§ **TEXT EXCERPT**
..........
Oh God. Lexie has been doing this for months. Her temper tantrums last for 5-10 mins at a time and she tries to get daddy to give in when mommy has already told her no. She has also decided to not listen to a **** thing any of us tell her so we're working on reinforcing all her commands. sigh. these teenage years are trying! hahaha


----------



## threefsh (Apr 25, 2011)

Riley went from doing completely reliable sit/stays one week to 75% reliable and 25% "Eh, I'm bored with this, I think I will pretend I forgot what you told me to do and go sniff around." It's driving me CRAZY! We've really stepped up the training at home and that seems to have helped, a little.



kristen said:


> Odin gets bitchy and talks back when he doesn't get his way. Then he sulks, and runs to Dad to try to get him to give in.


Haha, Ri has started this as well. She's mastered this super-annoying kind of whining-trill sound... oh boy, I'm dreading the next few months.


----------



## nicoledeez (Dec 20, 2010)

Well Lexie is 17months old and I can tell ya, she's been in this teenage nonsense for months. Hoping for a 2yr attitude change. :-D


----------



## Linescreamer (Sep 28, 2010)

With a very strong training regimen, Copper came out of it at around 14 months. He is 20 months now, and responds like an army Sargent! ;D


----------



## Ozkar (Jul 4, 2011)

With V's they tend to have two teenage hoods. So keep your eye out for the 2nd one which can be from 2.5 to 3.5 years.


----------



## pippa31 (Aug 2, 2011)

We are starting Teen 1 training with Pippa on Monday. She definitely, at 8 months, has started "talking back" and has now started jumping up when she doesn't get her treat when she wants it....um NO. I've been putting her in a lot of sit/stays when I need an attitude change with her. Hoping the more i add on obedience training, the shorter the teen stage will be....? :


----------



## Suliko (Sep 17, 2011)

nicoledeez said:


> Hoping for a 2yr attitude change. :-D


Same here! Even though Sophie is getting much better with not talking back, there is still room for improvement!


----------



## redbirddog (Apr 23, 2010)

http://redbirddog.blogspot.com/2009/09/horny-male-vizsla.html

Except from my post about Bailey in the "wonder years."

_Bailey is testing adulthood. He is testing me now. These are interesting times in raising an intact male. Never done this before. Casar tells that during this age dogs are "given up" to shelters. That cute puppy is no longer cute nor a puppy any more when the "true dog" comes out in them.

Bailey never did try to mount the female, for which I was grateful, but the poor girl's ears sure were wet from all the licking he did.

So here is another part of learning how to deal with this highly spirited, bright and strong-willed male hunting dog. 

I know this stage will pass. In the meantime, Bailey will have to KNOW that I am the Alpha male. He may stay on leash a lot more over the next few months. His training will be tougher and commands stronger.

And yes, I did order our nice new training collar with a 1/2 mile range. Should arrive any day.

In my opinion, all teenage boys (including human ones that date our daughters) should wear one_.

Enjoy. We survived two teenage daughters and now two teenage Vizslas. What doesn't kill you makes you stronger.

RBD


----------



## Ozkar (Jul 4, 2011)

The good news is, that with a V, you get to enjoy TWO teenage stages. They go through another between 2.5 and 3 years. This one though, is where they really get stubborn!  A mate with two had to send them to Boarding school when they hit that age. Apha dog training here in Victoria, is like a boot camp for dogs. You send them there for a minimum of two weeks, they give you back a robot! The handover teaches you all you need to know in half a day and the dog is good to go.

I've seen the results, it does work. But to me, unless I had issues, I would rather handle it myself. 

I am sure you guys will have something akin to Alpha over there. Quite possible the theories and business model are adopted from you anyhoo!!!


----------
..........
§ **GOAL 1**
According to the forum thread, at about what age did Copper come out of the teenage stage?
§ **GOAL 2**
Reproduce the forum thread word for word, everything from "Except from my" down to "male hunting dog.".

§ **DATA RECORDS**
..........
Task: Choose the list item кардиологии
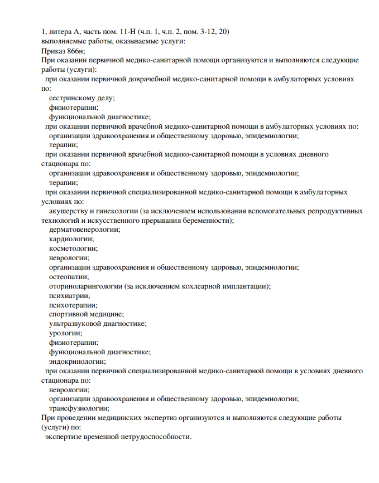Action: [71, 239]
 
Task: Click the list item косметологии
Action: [73, 248]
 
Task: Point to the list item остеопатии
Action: [69, 277]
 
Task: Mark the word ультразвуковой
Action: [74, 324]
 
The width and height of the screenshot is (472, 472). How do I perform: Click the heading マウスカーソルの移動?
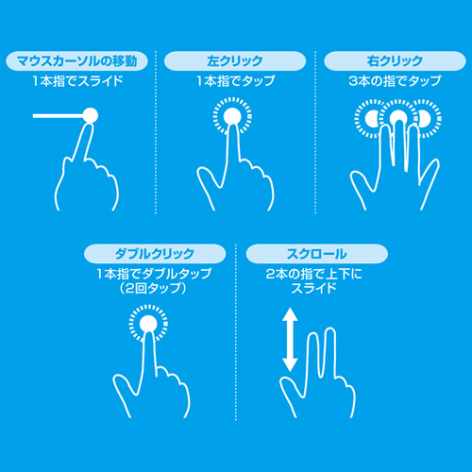tap(77, 61)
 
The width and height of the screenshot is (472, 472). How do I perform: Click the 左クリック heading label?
tap(235, 61)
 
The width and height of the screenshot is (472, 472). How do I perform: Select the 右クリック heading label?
tap(393, 61)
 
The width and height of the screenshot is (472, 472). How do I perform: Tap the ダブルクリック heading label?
tap(154, 254)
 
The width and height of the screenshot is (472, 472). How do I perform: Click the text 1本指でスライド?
tap(77, 82)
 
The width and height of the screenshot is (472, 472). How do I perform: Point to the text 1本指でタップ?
tap(235, 82)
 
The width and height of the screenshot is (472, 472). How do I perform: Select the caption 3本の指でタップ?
tap(393, 82)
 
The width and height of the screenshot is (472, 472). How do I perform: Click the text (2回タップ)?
tap(154, 289)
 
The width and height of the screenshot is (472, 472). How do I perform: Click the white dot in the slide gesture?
tap(91, 116)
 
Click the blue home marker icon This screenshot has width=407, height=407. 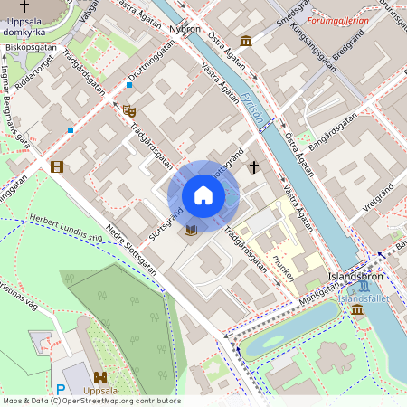[204, 195]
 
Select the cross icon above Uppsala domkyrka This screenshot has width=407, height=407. [36, 5]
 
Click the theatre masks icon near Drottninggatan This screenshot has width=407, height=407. [128, 110]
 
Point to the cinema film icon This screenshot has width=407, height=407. [58, 166]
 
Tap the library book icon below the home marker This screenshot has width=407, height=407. [190, 231]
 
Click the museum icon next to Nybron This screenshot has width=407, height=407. [246, 40]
..........
§ **CORRECT OUTPUT 1**
At around 14 months.

§ **CORRECT OUTPUT 2**
Except from my post about Bailey in the "wonder years."

_Bailey is testing adulthood. He is testing me now. These are interesting times in raising an intact male. Never done this before. Casar tells that during this age dogs are "given up" to shelters. That cute puppy is no longer cute nor a puppy any more when the "true dog" comes out in them.

Bailey never did try to mount the female, for which I was grateful, but the poor girl's ears sure were wet from all the licking he did.

So here is another part of learning how to deal with this highly spirited, bright and strong-willed male hunting dog.